Error() – on invalid parameters.

Endpointer.end_stream(pcm)

Read a final frame of data and return speech if any.

This function should only be called at the end of the input stream (and then, only if you are currently in a speech region). It will return any remaining speech data detected by the endpointer.

Arguments

pcm (Float32Array()) – Audio data, in float32 format, in the range [-1.0, 1.0]. Must contain get_frame_size() samples or less.

Returns

Float32Array – Speech data, if any, or null if none.

Endpointer.get_frame_length()

Get the effective length of a frame in seconds (may be different from the one requested in the constructor)

Returns: number – Length of a frame in seconds.

Endpointer.get_frame_size()

Get the effective length of a frame in samples.

Note that you must pass this many samples in each input frame, no more, no less.

Returns: number – Size of required frame in samples.

Endpointer.get_in_speech()

Is the endpointer currently in a speech segment?

To detect transitions from non-speech to speech, check this before process(). If it was false but process() returns data, then speech has started.

Likewise, to detect transitions from speech to non-speech, call this after process().

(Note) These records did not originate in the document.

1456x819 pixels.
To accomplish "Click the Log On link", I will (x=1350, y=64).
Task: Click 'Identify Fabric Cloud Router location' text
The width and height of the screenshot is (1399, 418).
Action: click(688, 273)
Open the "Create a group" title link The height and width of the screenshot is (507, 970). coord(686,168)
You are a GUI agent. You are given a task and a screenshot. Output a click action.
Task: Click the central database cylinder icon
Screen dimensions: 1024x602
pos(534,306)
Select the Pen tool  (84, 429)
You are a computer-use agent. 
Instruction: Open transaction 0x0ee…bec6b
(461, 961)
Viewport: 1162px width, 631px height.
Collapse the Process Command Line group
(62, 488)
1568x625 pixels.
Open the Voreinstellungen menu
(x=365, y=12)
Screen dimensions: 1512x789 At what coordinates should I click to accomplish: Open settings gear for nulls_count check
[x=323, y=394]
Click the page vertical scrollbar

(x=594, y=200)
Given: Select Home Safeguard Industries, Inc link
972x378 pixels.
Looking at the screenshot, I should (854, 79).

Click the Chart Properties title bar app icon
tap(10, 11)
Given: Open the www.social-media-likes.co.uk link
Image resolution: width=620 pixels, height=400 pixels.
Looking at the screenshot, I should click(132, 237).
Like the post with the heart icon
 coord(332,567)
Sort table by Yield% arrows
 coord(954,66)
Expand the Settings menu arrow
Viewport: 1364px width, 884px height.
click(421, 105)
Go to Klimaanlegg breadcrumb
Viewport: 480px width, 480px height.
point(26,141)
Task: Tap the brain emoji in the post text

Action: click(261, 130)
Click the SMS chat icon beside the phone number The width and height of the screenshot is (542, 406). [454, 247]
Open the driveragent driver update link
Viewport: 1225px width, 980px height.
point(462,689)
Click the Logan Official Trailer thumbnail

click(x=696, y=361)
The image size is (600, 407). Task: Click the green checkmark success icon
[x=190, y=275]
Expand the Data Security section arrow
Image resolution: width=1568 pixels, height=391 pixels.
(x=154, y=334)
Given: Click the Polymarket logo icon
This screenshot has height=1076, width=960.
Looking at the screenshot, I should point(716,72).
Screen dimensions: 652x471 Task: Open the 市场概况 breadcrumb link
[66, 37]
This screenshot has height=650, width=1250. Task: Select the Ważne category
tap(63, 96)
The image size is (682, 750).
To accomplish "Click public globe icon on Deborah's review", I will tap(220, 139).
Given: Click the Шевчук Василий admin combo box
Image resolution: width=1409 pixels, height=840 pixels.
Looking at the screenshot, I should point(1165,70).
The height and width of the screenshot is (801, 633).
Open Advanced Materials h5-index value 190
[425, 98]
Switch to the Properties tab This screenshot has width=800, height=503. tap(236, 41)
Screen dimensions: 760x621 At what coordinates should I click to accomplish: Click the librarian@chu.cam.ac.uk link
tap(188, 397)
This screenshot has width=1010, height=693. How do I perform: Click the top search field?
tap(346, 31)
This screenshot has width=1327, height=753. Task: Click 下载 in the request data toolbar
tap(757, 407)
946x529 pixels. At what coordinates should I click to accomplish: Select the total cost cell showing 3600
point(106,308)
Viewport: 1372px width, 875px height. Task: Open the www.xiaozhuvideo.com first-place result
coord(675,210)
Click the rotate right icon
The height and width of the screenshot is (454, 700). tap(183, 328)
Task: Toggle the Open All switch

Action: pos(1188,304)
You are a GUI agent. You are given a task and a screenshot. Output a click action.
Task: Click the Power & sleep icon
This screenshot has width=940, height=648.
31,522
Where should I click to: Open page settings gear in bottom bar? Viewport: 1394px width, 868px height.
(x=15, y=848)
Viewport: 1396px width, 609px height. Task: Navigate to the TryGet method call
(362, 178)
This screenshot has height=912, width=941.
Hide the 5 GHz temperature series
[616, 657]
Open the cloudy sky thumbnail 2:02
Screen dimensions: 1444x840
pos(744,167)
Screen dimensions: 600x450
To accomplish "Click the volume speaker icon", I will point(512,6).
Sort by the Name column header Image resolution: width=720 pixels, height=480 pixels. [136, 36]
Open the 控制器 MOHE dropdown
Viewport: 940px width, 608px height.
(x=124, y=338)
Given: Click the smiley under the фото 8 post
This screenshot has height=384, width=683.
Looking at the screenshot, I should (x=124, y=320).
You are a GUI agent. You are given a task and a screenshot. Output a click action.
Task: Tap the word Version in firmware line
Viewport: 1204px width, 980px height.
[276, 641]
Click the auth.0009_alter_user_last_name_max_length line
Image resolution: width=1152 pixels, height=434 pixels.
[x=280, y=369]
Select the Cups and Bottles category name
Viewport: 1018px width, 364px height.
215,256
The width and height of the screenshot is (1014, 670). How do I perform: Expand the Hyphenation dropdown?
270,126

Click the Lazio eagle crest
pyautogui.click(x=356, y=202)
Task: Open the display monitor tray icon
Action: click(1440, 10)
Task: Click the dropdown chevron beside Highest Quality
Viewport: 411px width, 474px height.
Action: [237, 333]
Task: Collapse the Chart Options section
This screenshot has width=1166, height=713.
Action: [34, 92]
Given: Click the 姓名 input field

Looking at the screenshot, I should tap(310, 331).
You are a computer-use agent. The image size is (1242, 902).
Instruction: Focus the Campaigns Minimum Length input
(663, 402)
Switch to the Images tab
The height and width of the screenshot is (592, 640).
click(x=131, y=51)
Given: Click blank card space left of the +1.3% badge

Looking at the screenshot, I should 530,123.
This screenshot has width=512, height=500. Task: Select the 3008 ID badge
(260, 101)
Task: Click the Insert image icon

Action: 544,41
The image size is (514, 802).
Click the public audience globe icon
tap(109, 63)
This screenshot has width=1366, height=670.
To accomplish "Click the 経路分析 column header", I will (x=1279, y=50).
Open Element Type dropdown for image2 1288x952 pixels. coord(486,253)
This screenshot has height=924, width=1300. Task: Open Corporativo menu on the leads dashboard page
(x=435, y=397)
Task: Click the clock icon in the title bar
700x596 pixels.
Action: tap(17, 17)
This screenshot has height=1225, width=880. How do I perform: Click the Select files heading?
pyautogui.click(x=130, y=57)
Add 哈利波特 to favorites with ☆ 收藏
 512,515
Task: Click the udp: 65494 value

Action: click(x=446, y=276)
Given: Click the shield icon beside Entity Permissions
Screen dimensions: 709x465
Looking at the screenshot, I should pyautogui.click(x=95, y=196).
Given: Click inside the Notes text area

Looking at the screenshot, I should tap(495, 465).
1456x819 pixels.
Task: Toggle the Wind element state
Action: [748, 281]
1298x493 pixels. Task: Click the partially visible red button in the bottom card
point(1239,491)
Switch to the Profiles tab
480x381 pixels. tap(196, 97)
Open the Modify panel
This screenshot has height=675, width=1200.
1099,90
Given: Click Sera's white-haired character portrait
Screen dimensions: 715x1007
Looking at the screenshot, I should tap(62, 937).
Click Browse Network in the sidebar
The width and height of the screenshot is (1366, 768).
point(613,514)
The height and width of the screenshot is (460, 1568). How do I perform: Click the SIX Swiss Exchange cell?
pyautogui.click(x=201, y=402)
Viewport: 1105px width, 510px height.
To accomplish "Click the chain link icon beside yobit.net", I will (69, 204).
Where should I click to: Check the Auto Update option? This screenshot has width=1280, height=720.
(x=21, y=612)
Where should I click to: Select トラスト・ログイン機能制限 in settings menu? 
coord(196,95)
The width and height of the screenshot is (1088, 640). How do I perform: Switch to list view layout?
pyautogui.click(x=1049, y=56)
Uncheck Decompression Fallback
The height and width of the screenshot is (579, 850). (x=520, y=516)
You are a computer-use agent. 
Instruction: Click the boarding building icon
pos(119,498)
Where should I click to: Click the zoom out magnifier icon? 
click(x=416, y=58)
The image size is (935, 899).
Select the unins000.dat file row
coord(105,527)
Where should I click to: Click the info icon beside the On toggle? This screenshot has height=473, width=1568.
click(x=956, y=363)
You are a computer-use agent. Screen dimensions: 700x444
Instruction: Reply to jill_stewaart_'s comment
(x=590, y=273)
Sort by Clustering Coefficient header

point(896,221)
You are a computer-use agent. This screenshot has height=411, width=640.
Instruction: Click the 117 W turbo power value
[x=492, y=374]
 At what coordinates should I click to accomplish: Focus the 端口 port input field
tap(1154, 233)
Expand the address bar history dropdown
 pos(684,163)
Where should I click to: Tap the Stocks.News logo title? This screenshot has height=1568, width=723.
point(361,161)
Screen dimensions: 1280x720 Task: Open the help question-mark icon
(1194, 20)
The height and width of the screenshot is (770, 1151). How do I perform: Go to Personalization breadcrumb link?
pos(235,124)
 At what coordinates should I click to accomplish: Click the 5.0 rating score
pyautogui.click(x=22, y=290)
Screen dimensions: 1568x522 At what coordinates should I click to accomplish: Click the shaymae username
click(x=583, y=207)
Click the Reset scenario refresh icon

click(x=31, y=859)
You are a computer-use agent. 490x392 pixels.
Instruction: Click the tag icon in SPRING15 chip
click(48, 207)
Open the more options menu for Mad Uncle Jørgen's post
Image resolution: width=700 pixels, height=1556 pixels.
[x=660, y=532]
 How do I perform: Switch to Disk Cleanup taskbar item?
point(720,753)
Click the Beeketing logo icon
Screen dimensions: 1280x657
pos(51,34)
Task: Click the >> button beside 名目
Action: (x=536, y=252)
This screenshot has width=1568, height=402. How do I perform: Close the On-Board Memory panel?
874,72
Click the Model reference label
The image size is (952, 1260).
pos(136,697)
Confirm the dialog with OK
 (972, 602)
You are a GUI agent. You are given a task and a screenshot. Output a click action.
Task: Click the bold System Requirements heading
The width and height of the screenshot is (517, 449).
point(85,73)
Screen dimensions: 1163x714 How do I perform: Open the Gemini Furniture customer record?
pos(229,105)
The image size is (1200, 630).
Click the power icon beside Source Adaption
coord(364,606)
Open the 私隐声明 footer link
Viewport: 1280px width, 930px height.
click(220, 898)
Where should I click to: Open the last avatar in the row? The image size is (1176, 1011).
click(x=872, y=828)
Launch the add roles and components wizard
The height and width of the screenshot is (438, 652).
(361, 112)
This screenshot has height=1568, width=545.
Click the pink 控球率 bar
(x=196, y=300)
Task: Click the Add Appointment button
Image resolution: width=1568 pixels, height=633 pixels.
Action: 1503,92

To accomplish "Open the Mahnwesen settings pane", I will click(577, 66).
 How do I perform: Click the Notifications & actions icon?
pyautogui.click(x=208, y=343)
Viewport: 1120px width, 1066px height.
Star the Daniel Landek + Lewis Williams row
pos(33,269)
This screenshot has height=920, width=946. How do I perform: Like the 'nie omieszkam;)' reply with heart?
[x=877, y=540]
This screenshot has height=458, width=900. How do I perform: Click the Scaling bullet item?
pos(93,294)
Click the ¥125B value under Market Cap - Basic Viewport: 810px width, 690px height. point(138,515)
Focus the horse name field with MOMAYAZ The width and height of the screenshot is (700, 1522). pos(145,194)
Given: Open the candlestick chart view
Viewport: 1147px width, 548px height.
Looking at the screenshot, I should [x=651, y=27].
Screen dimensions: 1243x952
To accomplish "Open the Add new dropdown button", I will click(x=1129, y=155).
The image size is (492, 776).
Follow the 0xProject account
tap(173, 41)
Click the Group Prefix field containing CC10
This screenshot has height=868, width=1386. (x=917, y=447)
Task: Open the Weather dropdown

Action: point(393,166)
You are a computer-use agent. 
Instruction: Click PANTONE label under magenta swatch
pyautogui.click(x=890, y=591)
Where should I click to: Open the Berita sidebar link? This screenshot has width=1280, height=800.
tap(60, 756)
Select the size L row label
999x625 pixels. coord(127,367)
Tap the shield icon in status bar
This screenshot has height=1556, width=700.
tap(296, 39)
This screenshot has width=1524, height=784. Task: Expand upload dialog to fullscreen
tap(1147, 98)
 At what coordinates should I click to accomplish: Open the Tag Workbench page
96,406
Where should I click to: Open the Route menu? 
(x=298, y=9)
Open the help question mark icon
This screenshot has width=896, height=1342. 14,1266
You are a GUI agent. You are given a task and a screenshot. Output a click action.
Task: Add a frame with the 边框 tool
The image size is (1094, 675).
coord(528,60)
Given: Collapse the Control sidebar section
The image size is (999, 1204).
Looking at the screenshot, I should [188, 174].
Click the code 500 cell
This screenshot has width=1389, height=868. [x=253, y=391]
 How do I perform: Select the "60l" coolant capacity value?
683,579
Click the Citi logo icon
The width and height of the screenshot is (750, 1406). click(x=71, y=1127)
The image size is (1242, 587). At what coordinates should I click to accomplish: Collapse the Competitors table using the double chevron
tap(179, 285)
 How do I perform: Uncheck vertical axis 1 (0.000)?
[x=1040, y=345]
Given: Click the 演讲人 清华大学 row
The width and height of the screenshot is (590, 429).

If process() returned data but this returns false, then speech has stopped.

For example:

let prev_in_speech = ep.get_in_speech();
let frame_size = ep.get_frame_size();
// Presume `frame` is a Float32Array of frame_size or less
let speech;
if (frame.size < frame_size)
    speech = ep.end_stream(frame);
else
    speech = ep.process(frame);
if (speech !== null) {
    if (!prev_in_speech)
        console.log("Speech started at " + ep.get_speech_start());
    if (!ep.get_in_speech())
        console.log("Speech ended at " + ep.get_speech_end());
}

Returns: Boolean – are we currently in a speech region?

Endpointer.get_speech_end()

Get end time of current speech region.

Returns: number – Time in seconds.

Endpointer.get_speech_start()

Get start time of current speech region.

Returns: number – Time in seconds.

Endpointer.process(pcm)

Read a frame of data and return speech if detected.

Arguments

pcm (Float32Array()) – Audio data, in float32 format, in the range [-1.0, 1.0]. Must contain get_frame_size() samples.

Returns

Float32Array – Speech data, if any, or null if none.

Functions

get_model_path(subpath)

Get a model or model file from the built-in model path.

The base path can be set by modifying the modelBase property of the module object, at initialization or any other time. Or you can also just override this function if you have special needs.

This function is used by Decoder to find the default model, which is equivalent to Model.modelBase + Model.defaultModel.

Arguments

subpath (string()) – path to model directory or parameter file, e.g. “en-us”, “en-us/variances”, etc

Returns

string – concatenated path. Note this is a simple string concatenation on the Web, so ensure that modelBase has a trailing slash if it is a directory.